Hurricane Irma produced far too many tales of tragedy in Florida (and elsewhere of course) but there were some stories of heroism and success as well. The Daily Beast featured one of the latter this week, detailing how a bunch of Trump loving Floridians were saved at one school because of… solar panels. And who should get the credit for all of this? The President! No… not the current one. The last one.

Hurricane Irma knocked out the power while residents of the Florida town of Titusville sought shelter inside Apollo Elementary School. But there remained a source of electricity in Classroom 408, thanks to an economic stimulus program set in motion by President Barack Obama in his first days in office.

Each Election Day, the school serves as the polling place for Precinct 112, a district in Brevard County—where 65 percent of the voters chose Donald Trump. Some of those same people returned to Apollo as temporary refugees 10 months later and lined up at the classroom to charge their cellphones and pour themselves a cup of hot coffee.

They did not likely offer thanks to Obama for the $787 billion American Recovery and Reinvestment Act, which funded such public projects as the $10 million UCF Florida Solar Energy Center program to create SunSmart E-Shelters in 115 schools. Each E-Shelter provides enough power to charge a battery and provide limited emergency lighting and power outlets in one of the classrooms.

You guessed it. Barack Obama is the hero of Florida because he made it possible for a classroom in Florida to have solar panels that could generate enough energy to run a coffee machine and charge your cellphone.

The author goes on to provide a few other other examples of how solar panels have proved useful during hurricanes, such as keeping traffic signals running and allowing individual homeowners with similar solar systems to download videos off of Netflix in Irma’s aftermath.

But the fact that they’re trying to credit all of this to Obama doesn’t change the reality that there’s some actual good news here. When you’ve been hit by a hurricane and the lines may be down in the roads for weeks or even months, any source of power is a precious resource. Keeping your only line of communication functioning and being able to get a hot beverage in your stomach may be a matter of life and death. But the real story here is how a resilient energy strategy can be crucial. While the article focuses on solar, the real lesson has to do with the benefits of having an all-of the-above energy strategy—something that Hurricanes Irma and Harvey, along with several other natural disasters have proven repeatedly.

In the case of Hurricane Harvey, as Bloomberg reported, Texas’ nuclear power plant outside of Houston stayed online throughout the worst of the storm, with their workers “keeping the lights on for 2 million customers even while some of their own homes were flooded.”

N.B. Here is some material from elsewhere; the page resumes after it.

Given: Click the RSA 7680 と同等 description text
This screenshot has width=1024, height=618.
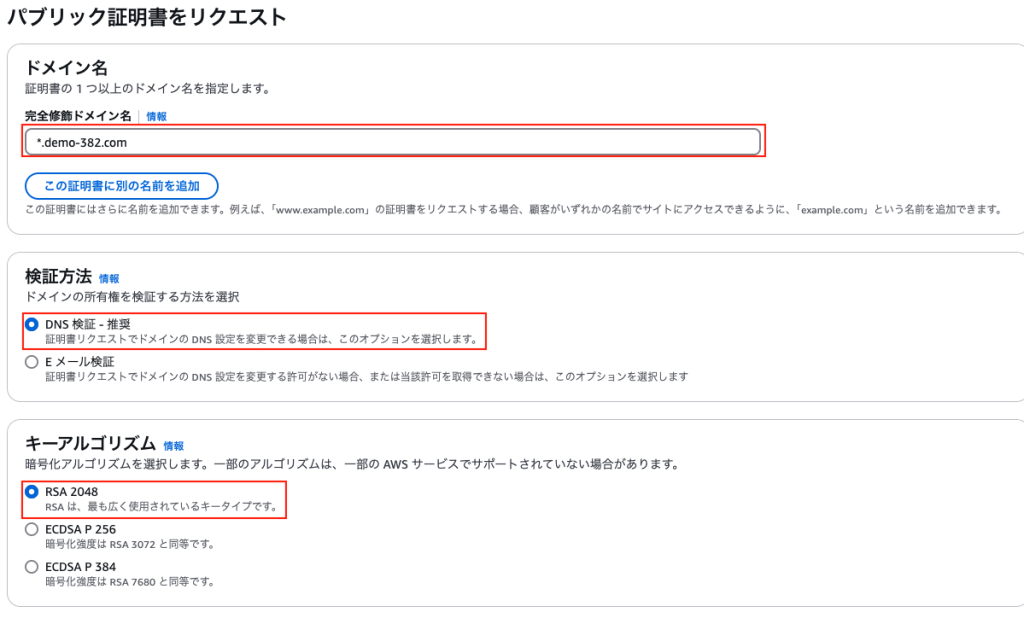Looking at the screenshot, I should pyautogui.click(x=131, y=582).
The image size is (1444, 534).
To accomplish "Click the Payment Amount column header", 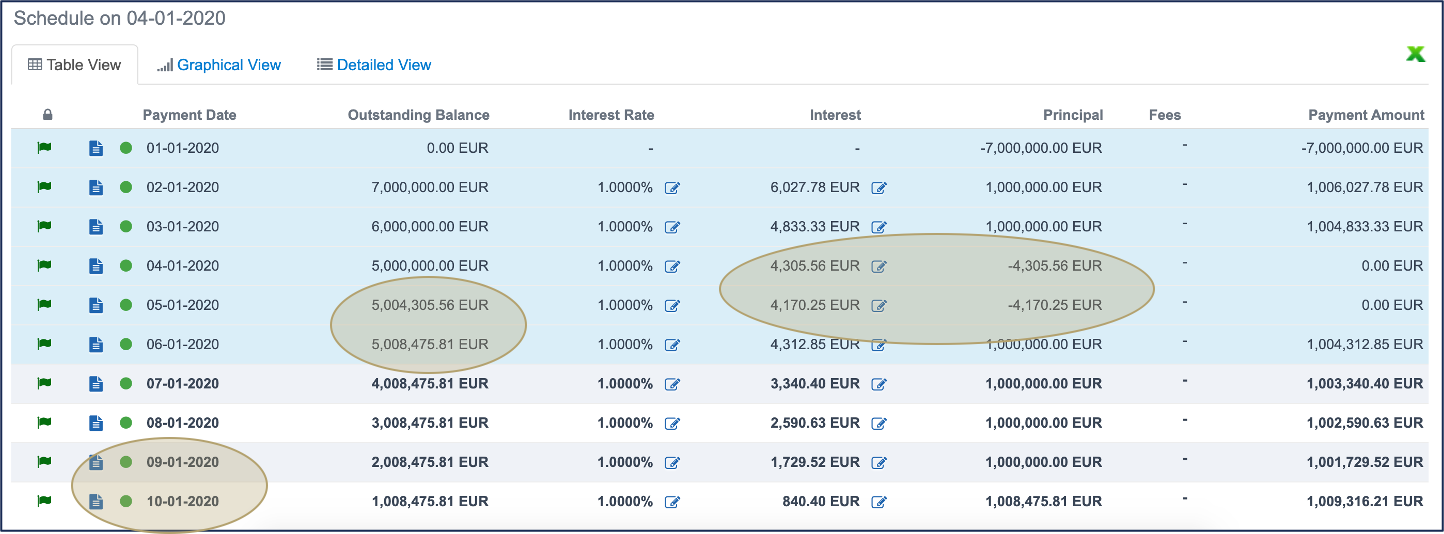I will 1366,115.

During Irma, the Treasure Coast Palm reported that while Florida Power & Light partially shut down its nuclear reactors in anticipation of the storm, customers weren’t affected and the nuclear plants sustained no damage. Both of these plants had previously taken direct hits, one of them from Category 5 Hurricane Andrew.

And then, those of us in the Northeast won ‘t likely forget the brutal freezing spell that hit us in 2013: The Northeast had switched overwhelmingly to relying on natural gas for its power generation, dumping dirty, gross, liberal-loathed and Obama-punished coal. Ditching an “all of the above” energy strategy didn’t work out so well. Natural gas prices spiked as much as eight times higher than normal when demand went through the roof and there weren’t other sources to fall back on.

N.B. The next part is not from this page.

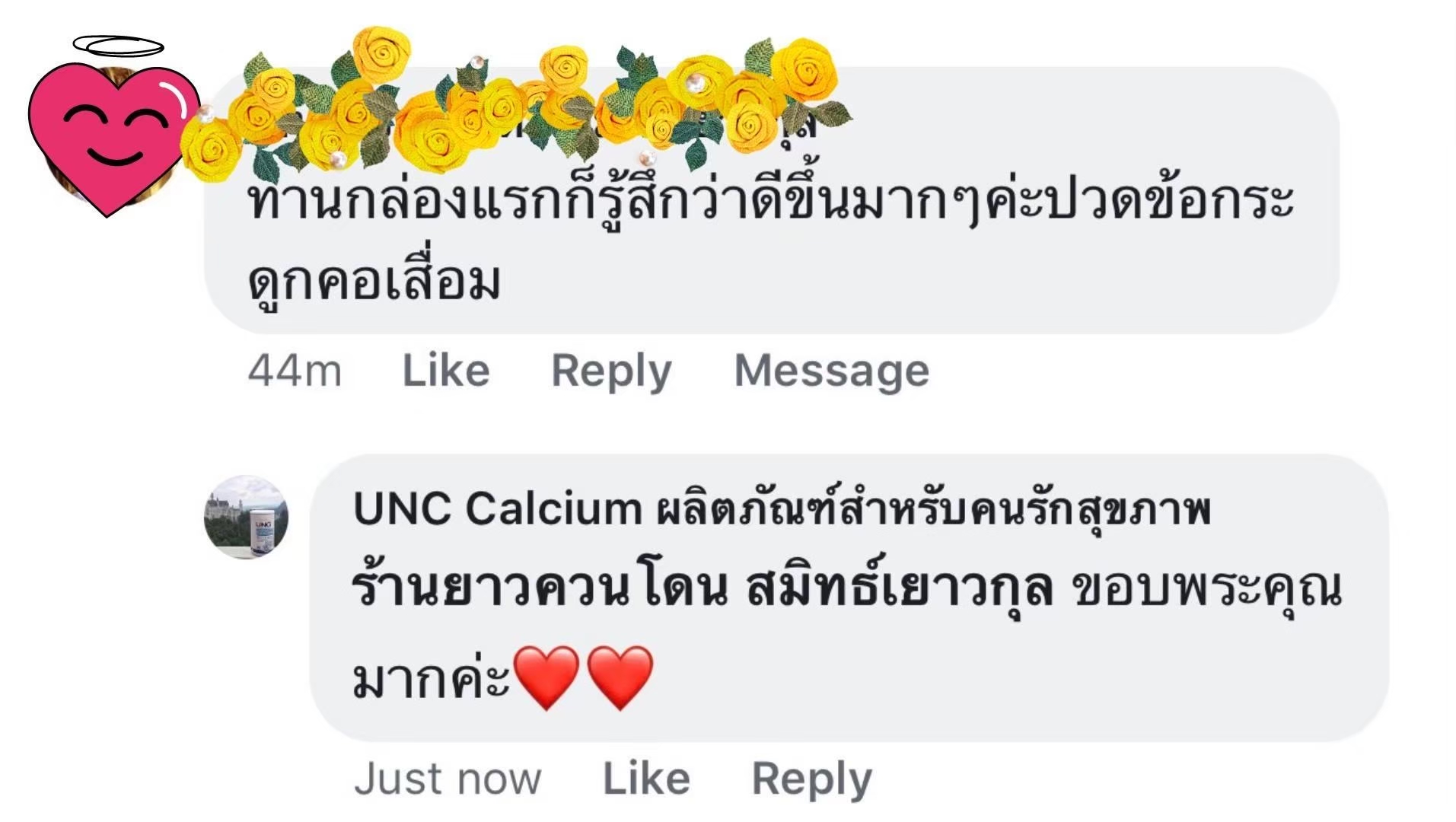Reply to UNC Calcium's comment
1456x822 pixels.
tap(809, 778)
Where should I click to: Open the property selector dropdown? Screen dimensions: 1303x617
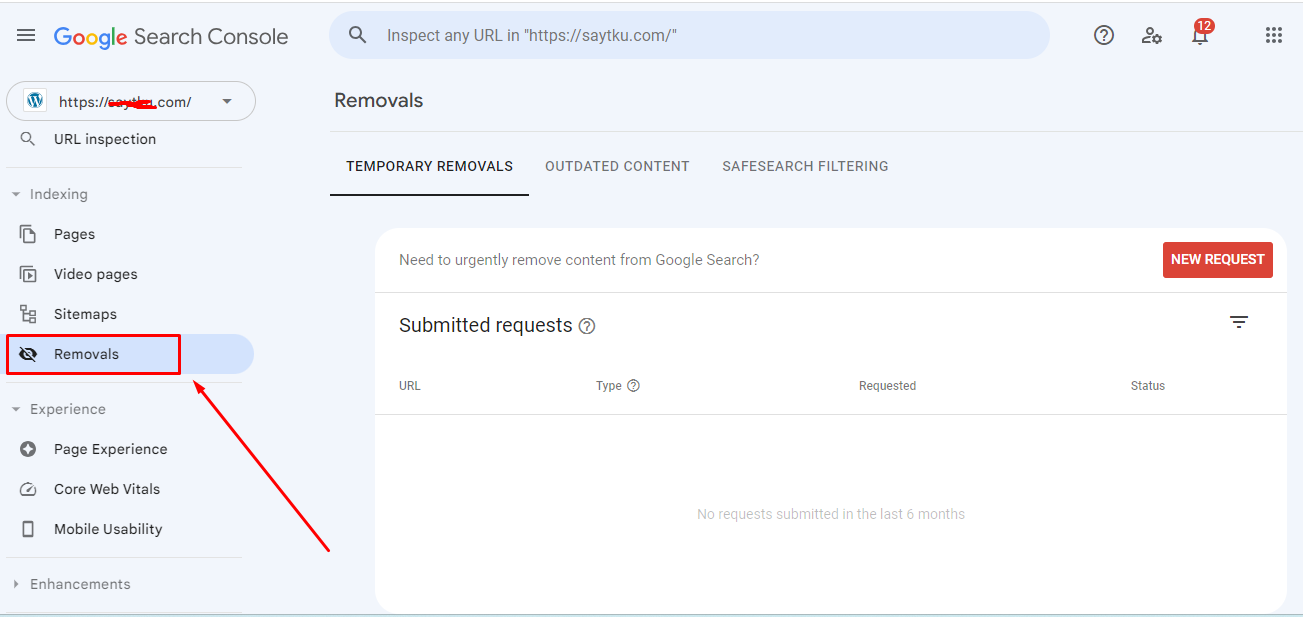point(131,101)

So the lesson here isn’t that we should be cheerleading for one particular source of energy. They all have their uses, advantages and disadvantages. And when your liberal friends and neighbors preach to you about how we go to 100% solar and wind rather than allowing “dirty” fossil fuels and “dangerous” nuclear reactors to remain, consider these lessons from hurricane season. What if Florida had switched over and was getting 100% of their power from wind mills and solar panels? (In some fantasy world where you could generate enough juice for that many people that way.) Do you think the windmills would have been standing and operational after Irma was finished with them? And as I recall the sun didn’t come out for the better part of a week.

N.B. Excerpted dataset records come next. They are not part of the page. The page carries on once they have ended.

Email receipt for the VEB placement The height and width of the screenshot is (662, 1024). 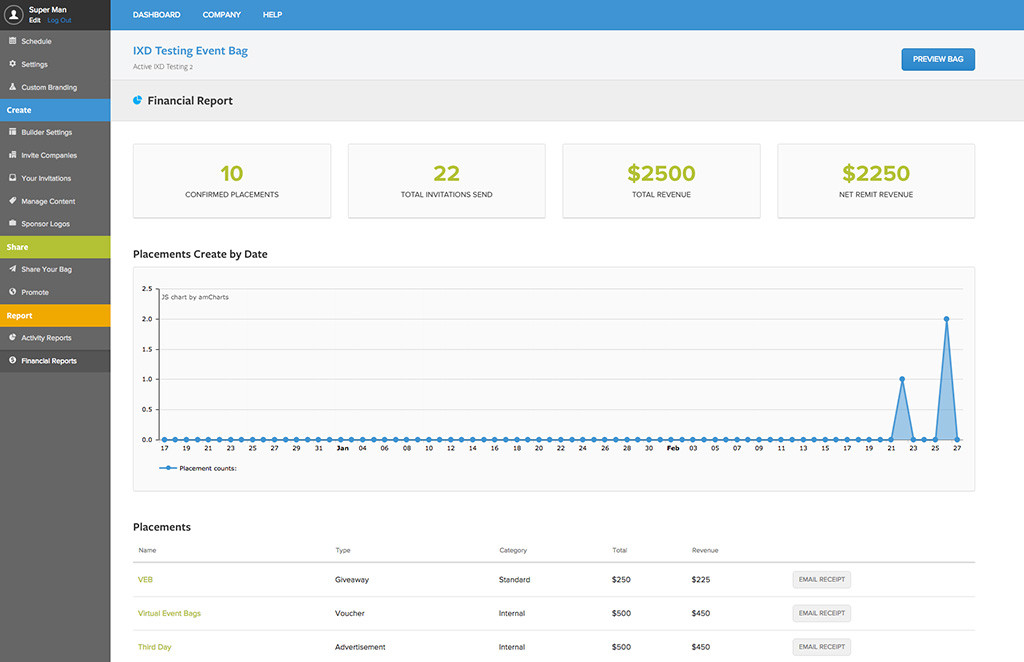point(822,580)
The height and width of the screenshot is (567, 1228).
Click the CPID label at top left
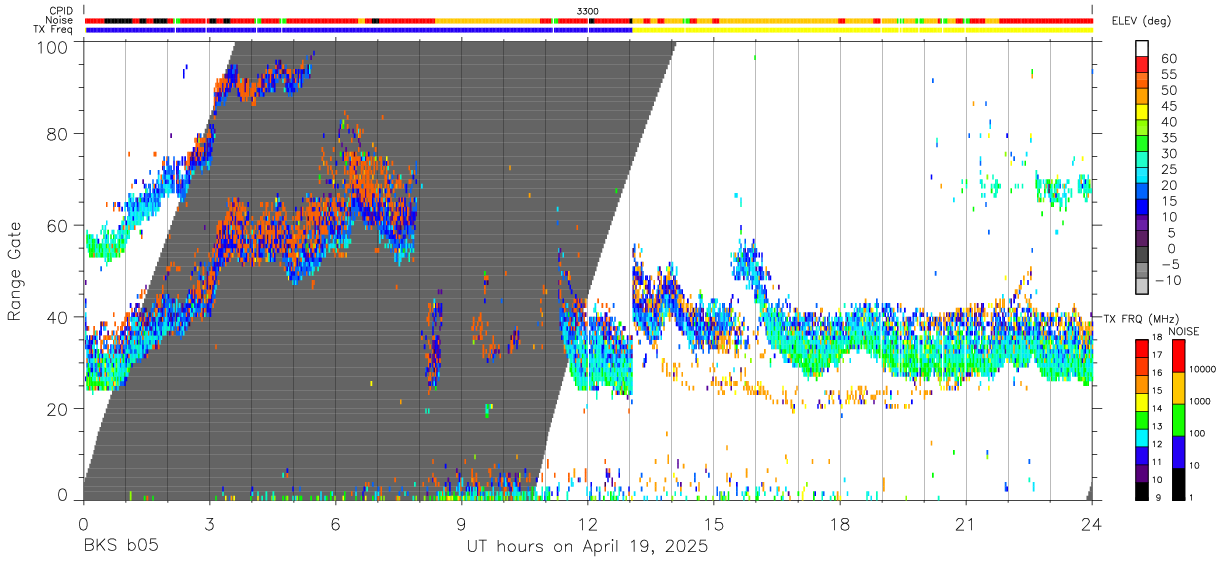click(x=61, y=11)
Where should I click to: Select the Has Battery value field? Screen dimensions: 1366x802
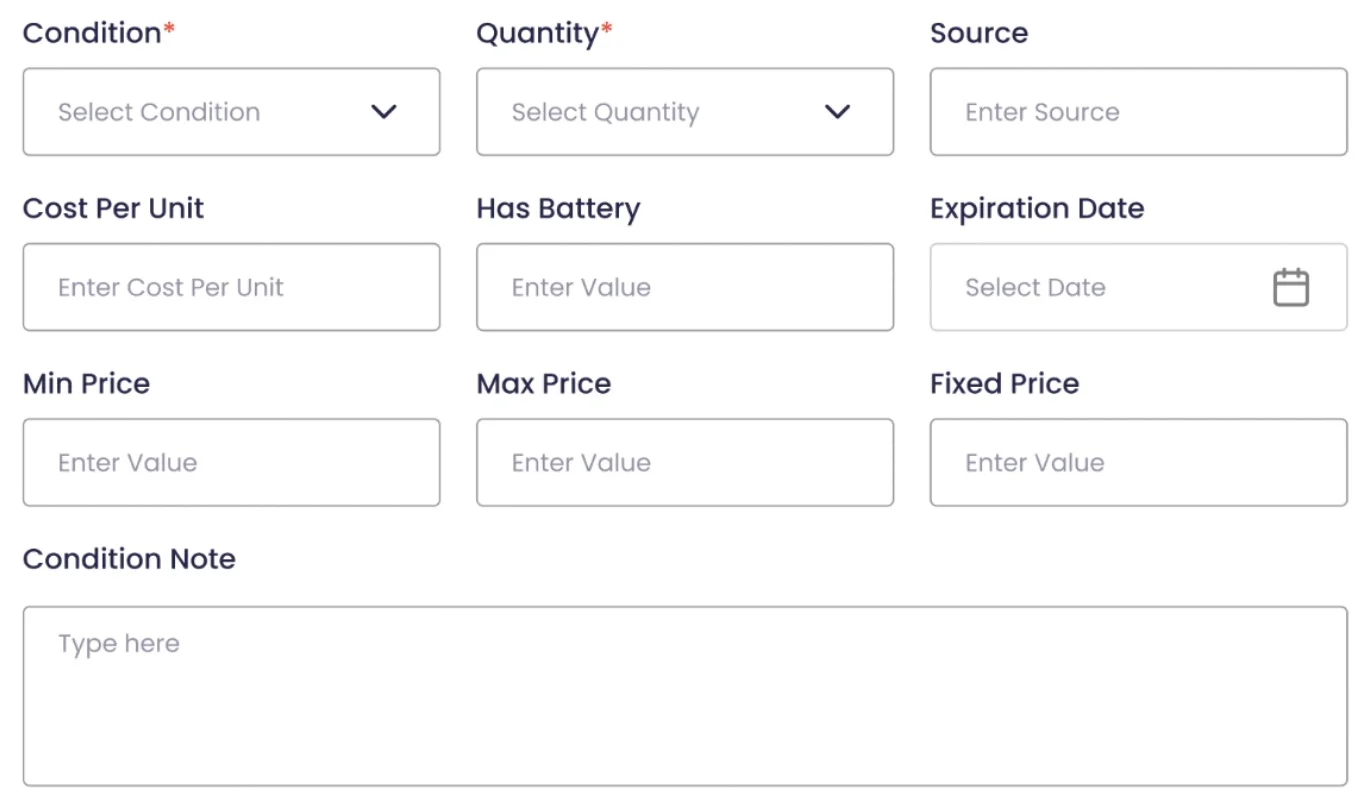coord(685,287)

It was great that the classroom with the protected solar panels held up so people could charge their phones and have a cup of coffee. But that’s about all anyone in the state could have done they didn’t have nuclear, natural gas and other resources to back them up. The current administration, including the Energy Department, have been very open to an all of the above energy strategy. Let’s keep them on that course.